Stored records

■ ■ ■

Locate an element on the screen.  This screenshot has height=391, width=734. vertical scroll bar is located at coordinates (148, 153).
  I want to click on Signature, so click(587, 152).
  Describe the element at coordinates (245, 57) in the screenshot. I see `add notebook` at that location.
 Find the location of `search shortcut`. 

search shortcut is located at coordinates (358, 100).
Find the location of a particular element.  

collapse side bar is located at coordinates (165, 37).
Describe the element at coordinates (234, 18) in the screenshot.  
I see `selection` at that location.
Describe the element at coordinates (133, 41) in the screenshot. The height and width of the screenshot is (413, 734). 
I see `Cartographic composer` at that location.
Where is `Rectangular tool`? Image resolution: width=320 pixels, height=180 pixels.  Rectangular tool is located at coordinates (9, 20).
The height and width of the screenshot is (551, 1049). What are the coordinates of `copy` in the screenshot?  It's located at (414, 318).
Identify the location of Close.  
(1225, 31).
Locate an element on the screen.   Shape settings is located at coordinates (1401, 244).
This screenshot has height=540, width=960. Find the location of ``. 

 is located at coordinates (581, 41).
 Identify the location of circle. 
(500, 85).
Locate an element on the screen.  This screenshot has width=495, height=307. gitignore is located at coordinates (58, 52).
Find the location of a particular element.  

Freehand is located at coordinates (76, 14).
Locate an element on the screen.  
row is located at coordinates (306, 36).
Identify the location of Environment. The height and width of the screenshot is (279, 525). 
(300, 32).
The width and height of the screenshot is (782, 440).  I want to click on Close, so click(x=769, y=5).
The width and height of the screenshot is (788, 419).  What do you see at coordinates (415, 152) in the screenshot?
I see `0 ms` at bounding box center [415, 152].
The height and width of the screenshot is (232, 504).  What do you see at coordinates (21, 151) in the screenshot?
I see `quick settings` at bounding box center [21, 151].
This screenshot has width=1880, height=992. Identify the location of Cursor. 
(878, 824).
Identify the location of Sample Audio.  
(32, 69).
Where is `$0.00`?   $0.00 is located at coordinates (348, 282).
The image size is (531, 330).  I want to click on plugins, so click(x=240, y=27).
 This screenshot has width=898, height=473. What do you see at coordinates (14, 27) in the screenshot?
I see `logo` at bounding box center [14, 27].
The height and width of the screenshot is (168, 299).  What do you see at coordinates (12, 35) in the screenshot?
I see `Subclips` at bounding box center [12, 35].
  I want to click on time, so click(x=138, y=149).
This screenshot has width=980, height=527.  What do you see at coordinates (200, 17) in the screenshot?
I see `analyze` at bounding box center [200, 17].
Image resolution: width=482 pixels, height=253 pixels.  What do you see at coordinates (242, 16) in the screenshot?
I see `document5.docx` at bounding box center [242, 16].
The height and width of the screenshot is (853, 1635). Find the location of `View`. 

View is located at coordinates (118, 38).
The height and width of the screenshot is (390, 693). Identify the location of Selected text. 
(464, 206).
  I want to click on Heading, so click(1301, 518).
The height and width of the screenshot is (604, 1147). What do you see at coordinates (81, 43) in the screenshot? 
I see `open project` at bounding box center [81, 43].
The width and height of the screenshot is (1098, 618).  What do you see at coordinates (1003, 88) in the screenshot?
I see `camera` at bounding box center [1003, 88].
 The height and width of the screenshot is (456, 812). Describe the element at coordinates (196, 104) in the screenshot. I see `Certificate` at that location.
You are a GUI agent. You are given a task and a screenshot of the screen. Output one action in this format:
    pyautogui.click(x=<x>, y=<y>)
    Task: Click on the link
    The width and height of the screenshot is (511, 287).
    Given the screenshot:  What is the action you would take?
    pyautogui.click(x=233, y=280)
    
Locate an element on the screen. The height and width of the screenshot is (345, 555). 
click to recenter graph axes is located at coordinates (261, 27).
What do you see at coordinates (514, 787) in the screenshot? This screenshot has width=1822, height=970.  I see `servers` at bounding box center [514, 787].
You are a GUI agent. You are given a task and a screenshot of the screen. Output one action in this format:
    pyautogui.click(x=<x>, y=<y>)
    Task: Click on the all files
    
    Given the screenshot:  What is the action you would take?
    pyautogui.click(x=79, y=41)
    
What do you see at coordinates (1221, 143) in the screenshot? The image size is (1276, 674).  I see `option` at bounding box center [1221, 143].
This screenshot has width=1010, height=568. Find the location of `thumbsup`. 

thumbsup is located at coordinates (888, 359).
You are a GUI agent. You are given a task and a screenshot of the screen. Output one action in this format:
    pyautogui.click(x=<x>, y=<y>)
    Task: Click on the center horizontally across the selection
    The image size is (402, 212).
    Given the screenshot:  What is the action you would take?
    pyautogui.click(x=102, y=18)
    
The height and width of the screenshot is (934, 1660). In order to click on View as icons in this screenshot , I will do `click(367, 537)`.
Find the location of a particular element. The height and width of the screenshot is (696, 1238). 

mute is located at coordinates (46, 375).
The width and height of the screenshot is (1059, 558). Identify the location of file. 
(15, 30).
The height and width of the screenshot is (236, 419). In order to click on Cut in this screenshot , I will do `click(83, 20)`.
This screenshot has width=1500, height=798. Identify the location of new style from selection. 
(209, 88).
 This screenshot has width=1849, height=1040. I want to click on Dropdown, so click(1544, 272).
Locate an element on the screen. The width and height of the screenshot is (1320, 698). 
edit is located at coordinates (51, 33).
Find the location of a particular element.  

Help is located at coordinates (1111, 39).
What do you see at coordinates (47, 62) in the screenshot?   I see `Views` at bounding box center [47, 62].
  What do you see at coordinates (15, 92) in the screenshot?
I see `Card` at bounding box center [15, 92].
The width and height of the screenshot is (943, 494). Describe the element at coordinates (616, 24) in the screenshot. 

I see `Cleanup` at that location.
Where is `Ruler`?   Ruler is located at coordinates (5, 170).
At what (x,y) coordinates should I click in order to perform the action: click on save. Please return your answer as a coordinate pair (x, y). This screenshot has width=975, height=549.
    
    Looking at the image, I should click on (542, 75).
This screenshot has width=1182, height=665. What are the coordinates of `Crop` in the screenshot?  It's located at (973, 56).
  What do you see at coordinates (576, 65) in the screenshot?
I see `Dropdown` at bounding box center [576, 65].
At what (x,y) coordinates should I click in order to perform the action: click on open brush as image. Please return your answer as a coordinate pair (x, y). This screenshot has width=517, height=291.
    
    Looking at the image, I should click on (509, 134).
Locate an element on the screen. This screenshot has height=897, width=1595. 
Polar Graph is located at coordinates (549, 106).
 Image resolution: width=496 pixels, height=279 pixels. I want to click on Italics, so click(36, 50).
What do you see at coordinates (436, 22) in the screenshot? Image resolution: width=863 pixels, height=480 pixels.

■ ■ ■

> [What to work on] Rewrite the data above as a two-column Markdown table headed No. and Line. Number the rows in order, put each line in a row of its own, and leave out blank lines.

> [The result]
| No. | Line |
|---|---|
| 1 | Locate an element on the screen.  This screenshot has height=391, width=734. vertical scroll bar is located at coordinates (148, 153). |
| 2 |   I want to click on Signature, so click(587, 152). |
| 3 |   Describe the element at coordinates (245, 57) in the screenshot. I see `add notebook` at that location. |
| 4 |  Find the location of `search shortcut`.  |
| 5 | search shortcut is located at coordinates (358, 100). |
| 6 | Find the location of a particular element.   |
| 7 | collapse side bar is located at coordinates (165, 37). |
| 8 | Describe the element at coordinates (234, 18) in the screenshot.   |
| 9 | I see `selection` at that location. |
| 10 | Describe the element at coordinates (133, 41) in the screenshot. The height and width of the screenshot is (413, 734).  |
| 11 | I see `Cartographic composer` at that location. |
| 12 | Where is `Rectangular tool`? Image resolution: width=320 pixels, height=180 pixels.  Rectangular tool is located at coordinates (9, 20). |
| 13 | The height and width of the screenshot is (551, 1049). What are the coordinates of `copy` in the screenshot?  It's located at (414, 318). |
| 14 | Identify the location of Close.   |
| 15 | (1225, 31). |
| 16 | Locate an element on the screen.   Shape settings is located at coordinates (1401, 244). |
| 17 | This screenshot has height=540, width=960. Find the location of ``.  |
| 18 |  is located at coordinates (581, 41). |
| 19 |  Identify the location of circle.  |
| 20 | (500, 85). |
| 21 | Locate an element on the screen.  This screenshot has width=495, height=307. gitignore is located at coordinates (58, 52). |
| 22 | Find the location of a particular element.   |
| 23 | Freehand is located at coordinates (76, 14). |
| 24 | Locate an element on the screen.   |
| 25 | row is located at coordinates (306, 36). |
| 26 | Identify the location of Environment. The height and width of the screenshot is (279, 525).  |
| 27 | (300, 32). |
| 28 | The width and height of the screenshot is (782, 440).  I want to click on Close, so click(x=769, y=5). |
| 29 | The width and height of the screenshot is (788, 419).  What do you see at coordinates (415, 152) in the screenshot? |
| 30 | I see `0 ms` at bounding box center [415, 152]. |
| 31 | The height and width of the screenshot is (232, 504).  What do you see at coordinates (21, 151) in the screenshot? |
| 32 | I see `quick settings` at bounding box center [21, 151]. |
| 33 | This screenshot has width=1880, height=992. Identify the location of Cursor.  |
| 34 | (878, 824). |
| 35 | Identify the location of Sample Audio.   |
| 36 | (32, 69). |
| 37 | Where is `$0.00`?   $0.00 is located at coordinates (348, 282). |
| 38 | The image size is (531, 330).  I want to click on plugins, so click(x=240, y=27). |
| 39 |  This screenshot has width=898, height=473. What do you see at coordinates (14, 27) in the screenshot? |
| 40 | I see `logo` at bounding box center [14, 27]. |
| 41 | The height and width of the screenshot is (168, 299).  What do you see at coordinates (12, 35) in the screenshot? |
| 42 | I see `Subclips` at bounding box center [12, 35]. |
| 43 |   I want to click on time, so click(x=138, y=149). |
| 44 | This screenshot has width=980, height=527.  What do you see at coordinates (200, 17) in the screenshot? |
| 45 | I see `analyze` at bounding box center [200, 17]. |
| 46 | Image resolution: width=482 pixels, height=253 pixels.  What do you see at coordinates (242, 16) in the screenshot? |
| 47 | I see `document5.docx` at bounding box center [242, 16]. |
| 48 | The height and width of the screenshot is (853, 1635). Find the location of `View`.  |
| 49 | View is located at coordinates (118, 38). |
| 50 | The height and width of the screenshot is (390, 693). Identify the location of Selected text.  |
| 51 | (464, 206). |
| 52 |   I want to click on Heading, so click(1301, 518). |
| 53 | The height and width of the screenshot is (604, 1147). What do you see at coordinates (81, 43) in the screenshot?  |
| 54 | I see `open project` at bounding box center [81, 43]. |
| 55 | The width and height of the screenshot is (1098, 618).  What do you see at coordinates (1003, 88) in the screenshot? |
| 56 | I see `camera` at bounding box center [1003, 88]. |
| 57 |  The height and width of the screenshot is (456, 812). Describe the element at coordinates (196, 104) in the screenshot. I see `Certificate` at that location. |
| 58 | You are a GUI agent. You are given a task and a screenshot of the screen. Output one action in this format: |
| 59 |     pyautogui.click(x=<x>, y=<y>) |
| 60 |     Task: Click on the link |
| 61 |     The width and height of the screenshot is (511, 287). |
| 62 |     Given the screenshot:  What is the action you would take? |
| 63 |     pyautogui.click(x=233, y=280) |
| 64 | Locate an element on the screen. The height and width of the screenshot is (345, 555).  |
| 65 | click to recenter graph axes is located at coordinates (261, 27). |
| 66 | What do you see at coordinates (514, 787) in the screenshot? This screenshot has width=1822, height=970.  I see `servers` at bounding box center [514, 787]. |
| 67 | You are a GUI agent. You are given a task and a screenshot of the screen. Output one action in this format: |
| 68 |     pyautogui.click(x=<x>, y=<y>) |
| 69 |     Task: Click on the all files |
| 70 |     Given the screenshot:  What is the action you would take? |
| 71 |     pyautogui.click(x=79, y=41) |
| 72 | What do you see at coordinates (1221, 143) in the screenshot? The image size is (1276, 674).  I see `option` at bounding box center [1221, 143]. |
| 73 | This screenshot has width=1010, height=568. Find the location of `thumbsup`.  |
| 74 | thumbsup is located at coordinates (888, 359). |
| 75 | You are a GUI agent. You are given a task and a screenshot of the screen. Output one action in this format: |
| 76 |     pyautogui.click(x=<x>, y=<y>) |
| 77 |     Task: Click on the center horizontally across the selection |
| 78 |     The image size is (402, 212). |
| 79 |     Given the screenshot:  What is the action you would take? |
| 80 |     pyautogui.click(x=102, y=18) |
| 81 | The height and width of the screenshot is (934, 1660). In order to click on View as icons in this screenshot , I will do `click(367, 537)`. |
| 82 | Find the location of a particular element. The height and width of the screenshot is (696, 1238).  |
| 83 | mute is located at coordinates (46, 375). |
| 84 | The width and height of the screenshot is (1059, 558). Identify the location of file.  |
| 85 | (15, 30). |
| 86 | The height and width of the screenshot is (236, 419). In order to click on Cut in this screenshot , I will do `click(83, 20)`. |
| 87 | This screenshot has width=1500, height=798. Identify the location of new style from selection.  |
| 88 | (209, 88). |
| 89 |  This screenshot has width=1849, height=1040. I want to click on Dropdown, so click(1544, 272). |
| 90 | Locate an element on the screen. The width and height of the screenshot is (1320, 698).  |
| 91 | edit is located at coordinates (51, 33). |
| 92 | Find the location of a particular element.   |
| 93 | Help is located at coordinates (1111, 39). |
| 94 | What do you see at coordinates (47, 62) in the screenshot?   I see `Views` at bounding box center [47, 62]. |
| 95 |   What do you see at coordinates (15, 92) in the screenshot? |
| 96 | I see `Card` at bounding box center [15, 92]. |
| 97 | The width and height of the screenshot is (943, 494). Describe the element at coordinates (616, 24) in the screenshot.  |
| 98 | I see `Cleanup` at that location. |
| 99 | Where is `Ruler`?   Ruler is located at coordinates (5, 170). |
| 100 | At what (x,y) coordinates should I click in order to perform the action: click on save. Please return your answer as a coordinate pair (x, y). This screenshot has width=975, height=549. |
| 101 |     Looking at the image, I should click on (542, 75). |
| 102 | This screenshot has width=1182, height=665. What are the coordinates of `Crop` in the screenshot?  It's located at (973, 56). |
| 103 |   What do you see at coordinates (576, 65) in the screenshot? |
| 104 | I see `Dropdown` at bounding box center [576, 65]. |
| 105 | At what (x,y) coordinates should I click in order to perform the action: click on open brush as image. Please return your answer as a coordinate pair (x, y). This screenshot has width=517, height=291. |
| 106 |     Looking at the image, I should click on (509, 134). |
| 107 | Locate an element on the screen. This screenshot has height=897, width=1595.  |
| 108 | Polar Graph is located at coordinates (549, 106). |
| 109 |  Image resolution: width=496 pixels, height=279 pixels. I want to click on Italics, so click(36, 50). |
| 110 | What do you see at coordinates (436, 22) in the screenshot? Image resolution: width=863 pixels, height=480 pixels. |